有酸素運動を10分ほど行うと体温が2~3℃上がり、少なくとも20分続けると温度がピークを迎えます。
この際の推奨されている運動強度は最大心拍数の60%。
軽くこなせる程度で十分ですので、筋トレ前にはそのような有酸素運動を取り入れると良いです。
その日に行うトレーニングと同じトレーニングを軽い負荷で行う
このウォームアップ法は「特異的ウォームアップ」と言われており、有酸素運動によるアップと違い特定の神経・筋活動の活性化をし強度と回数をより高める効果があります。
野球のバッターは打席に入る前に素振りをし、ピッチャーはマウンドに上がる前に投球練習をしますよね。
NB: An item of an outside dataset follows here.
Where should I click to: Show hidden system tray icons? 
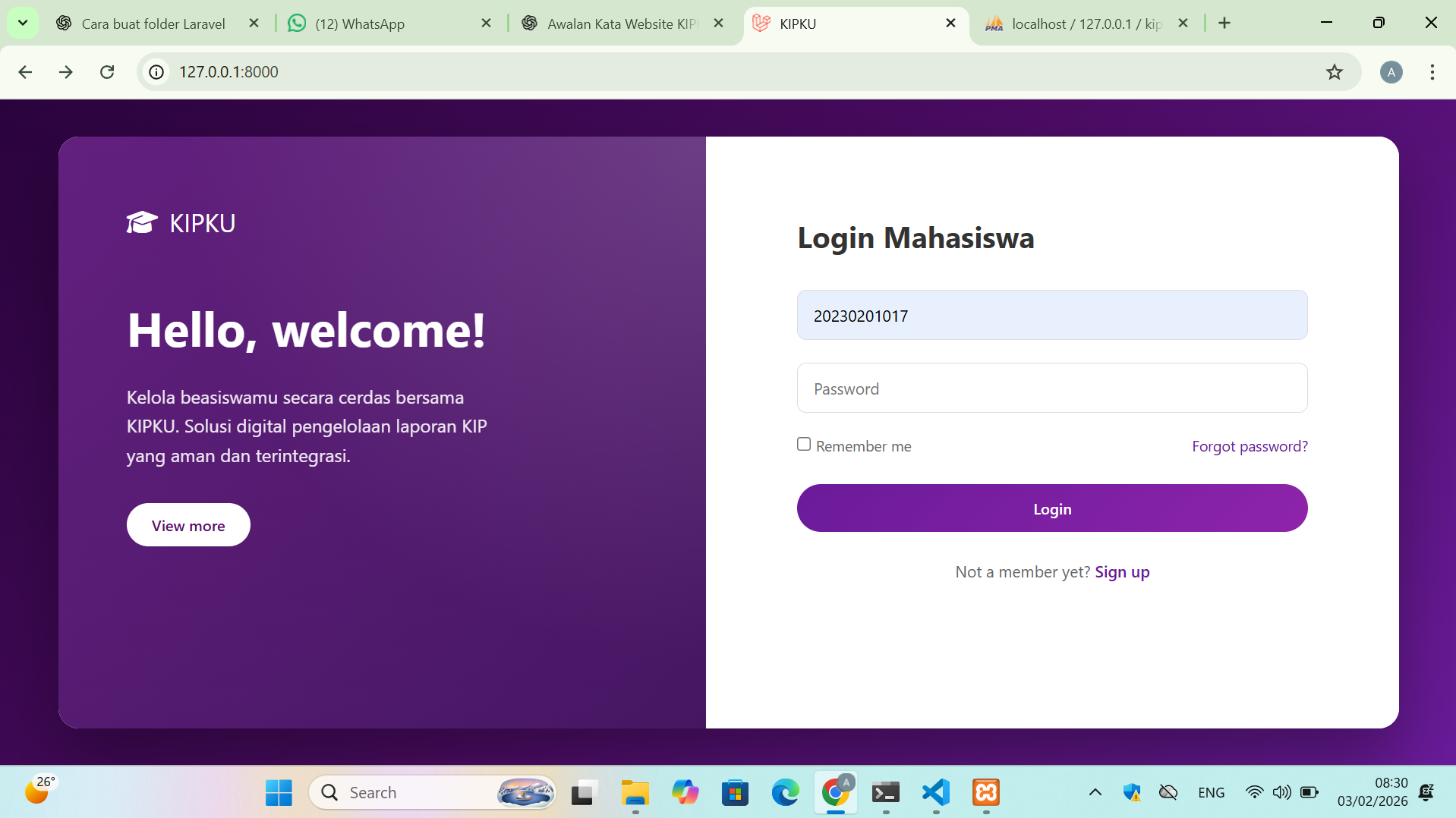(x=1095, y=792)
あれも特異的ウォームアップです。
バッターが打席に入る前に投球練習をしてもバッティングのパフォーマンスは向上しません。
- 同じ動作を軽い負荷で繰り返すときにこそ、パフォーマンスの向上に繋がる
また、本来の力を発揮しより質の良いトレーニングが行えると同時に、怪我の防止の効果にも期待ができるのも良いポイントです。
筋トレはその日その日で特定の部位を鍛える場合が多いので、このウォームアップ法はかなりおすすめです。
筋トレ前のストレッチは不要!逆効果な理由と「本来やるべきこと」:まとめ
もう一度はっきり言いますが、筋トレ前のストレッチは怪我の防止に良いものの、質の良いトレーニングをするために適切なものではないです。
どうしてもストレッチがしたい場合は各部位30秒以内にし、推奨は「有酸素運動10分~20分」か「同じトレーニングの軽い負荷」を行うことです。
本来の力を最大限発揮して、より筋トレの効果を高めたい方は是非意識してみることをおすすめします。